*Work to complete*:
Turn every line of the rows below into a JSON list of strings, one string per line, with blank lines dropped. Leave the pictures out of the answer.

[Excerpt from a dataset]
== == ==

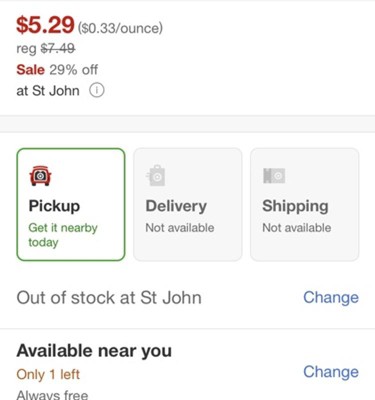Tap the crossed-out $7.49 regular price
The image size is (375, 400).
pyautogui.click(x=58, y=49)
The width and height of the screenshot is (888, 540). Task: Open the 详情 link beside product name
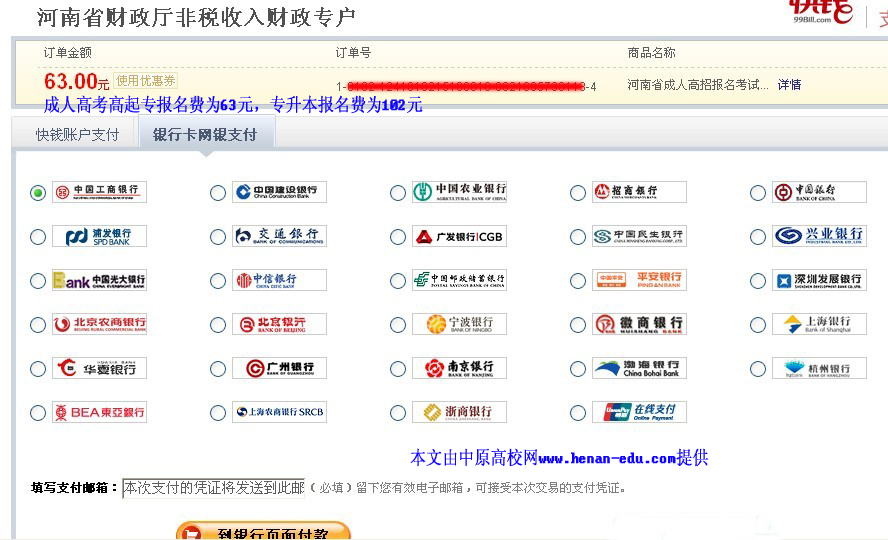[789, 85]
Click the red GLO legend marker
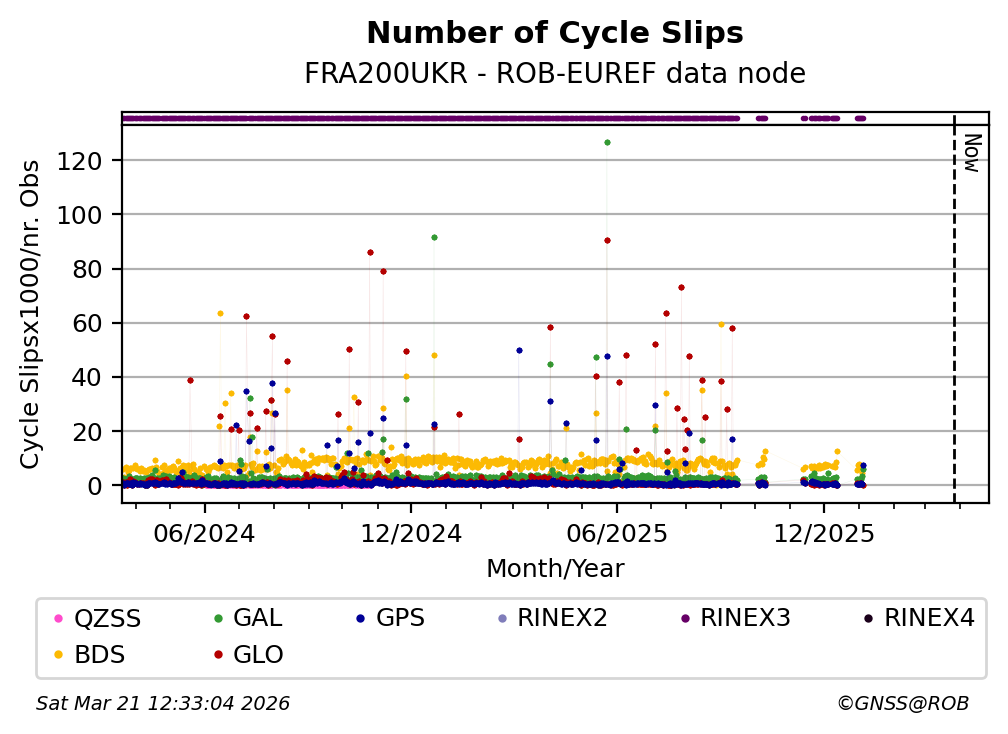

== == ==

*Solution*:
[
  "Tap the crossed-out $7.49 regular price",
  "The image size is (375, 400).",
  "pyautogui.click(x=58, y=49)",
  "The width and height of the screenshot is (888, 540). Task: Open the 详情 link beside product name",
  "[789, 85]",
  "Click the red GLO legend marker"
]